_Your assignment:_ Your answer must be the lines from the first one in the material through the line with "This screenshot has height=296, width=697.", retyped exactly and with no pictures.

━━ Supplied material ━━

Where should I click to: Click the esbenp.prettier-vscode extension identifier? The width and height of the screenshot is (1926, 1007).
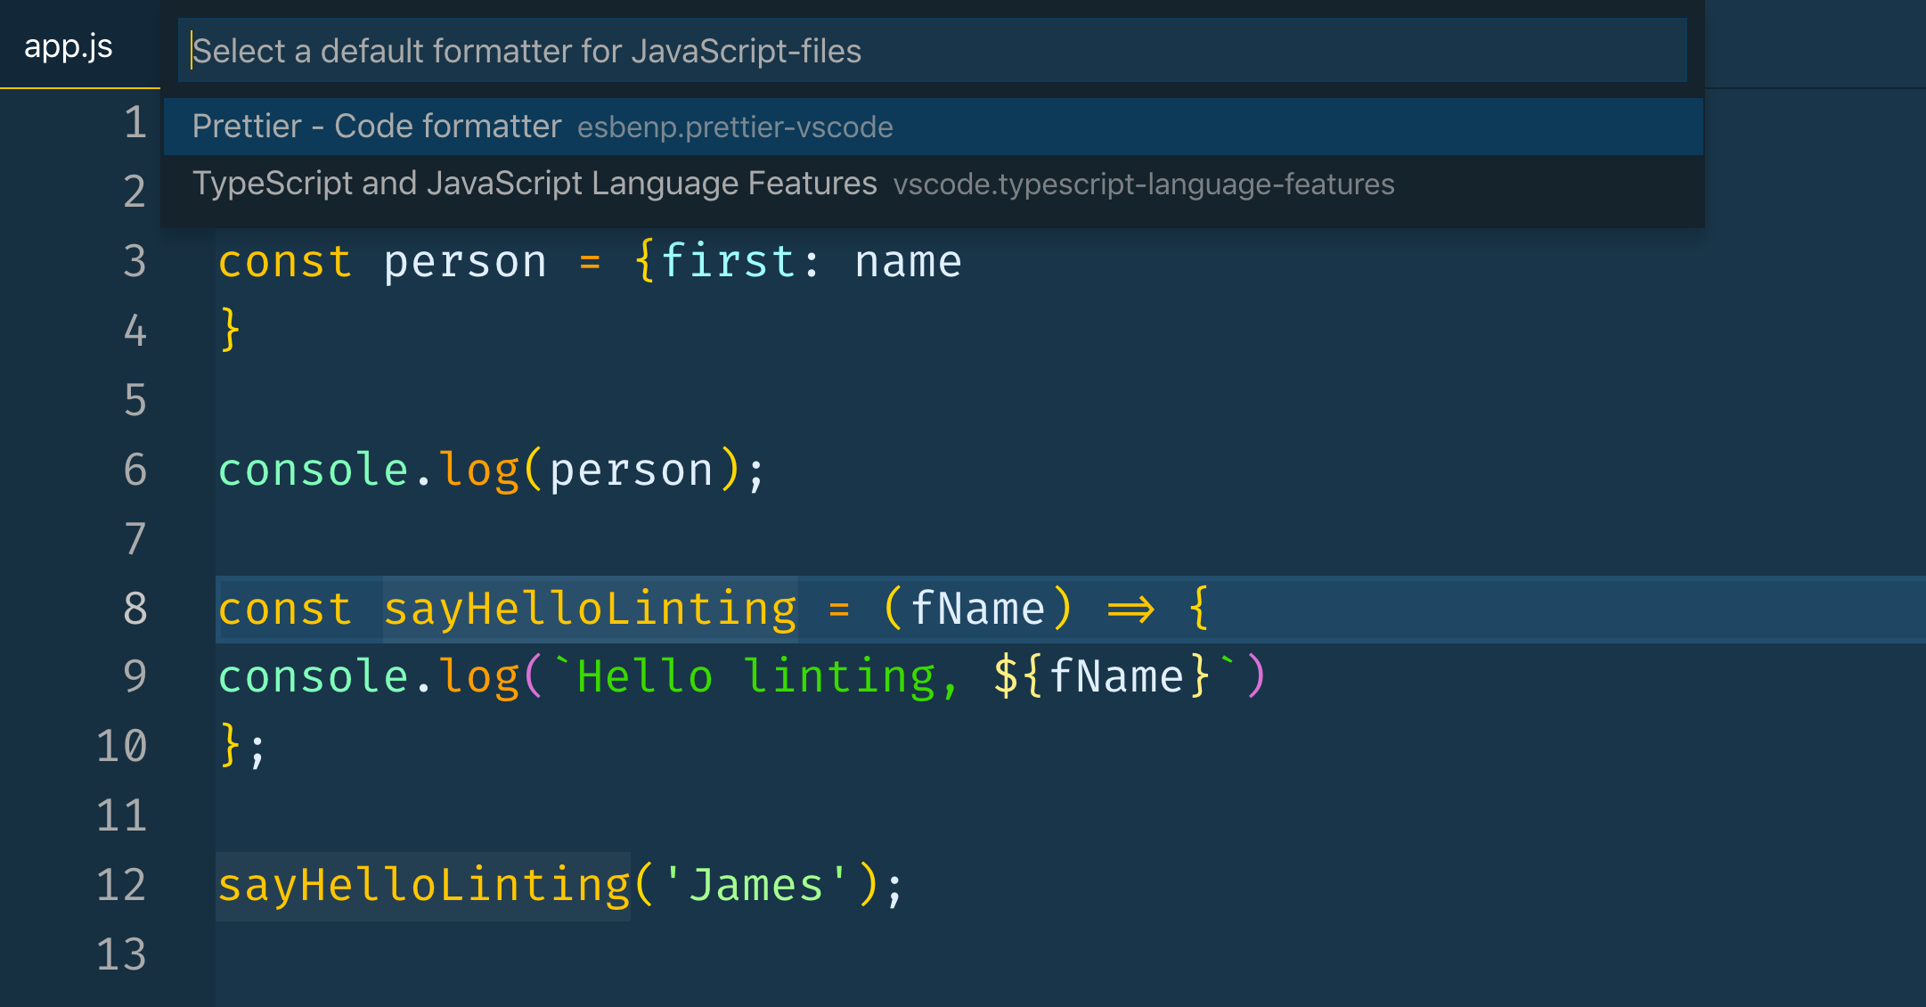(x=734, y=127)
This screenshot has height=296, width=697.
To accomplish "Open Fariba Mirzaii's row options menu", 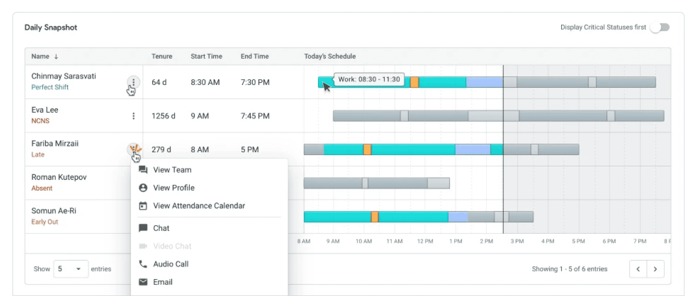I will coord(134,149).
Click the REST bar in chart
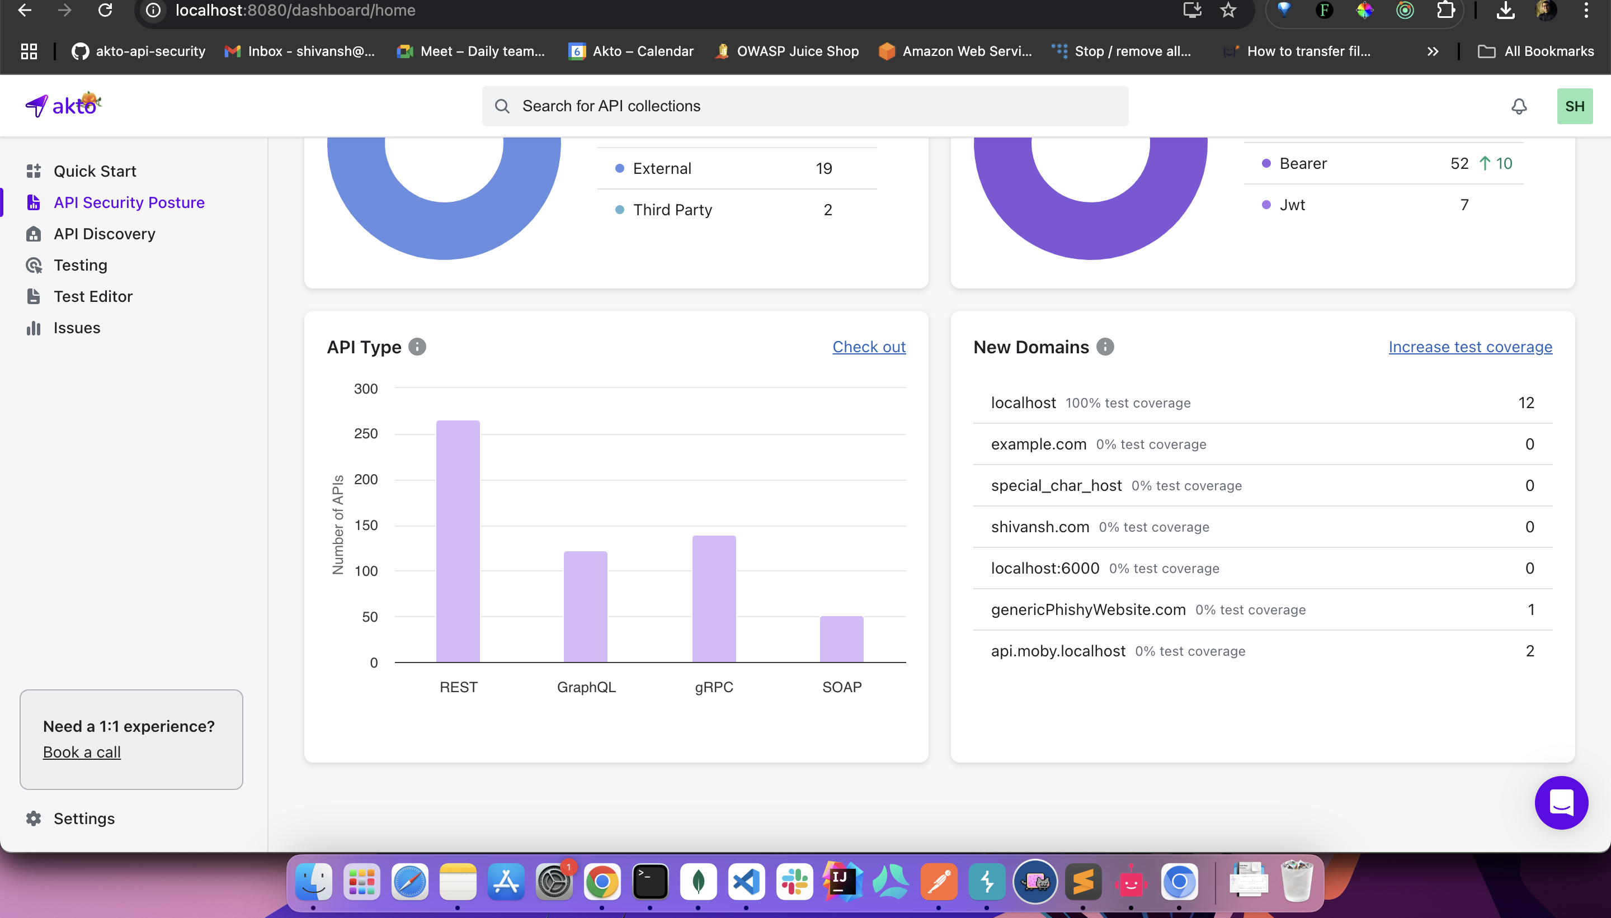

━━━

_Response to the exercise:_
Where should I click to: Click the esbenp.prettier-vscode extension identifier? The width and height of the screenshot is (1926, 1007).
(x=734, y=127)
This screenshot has height=296, width=697.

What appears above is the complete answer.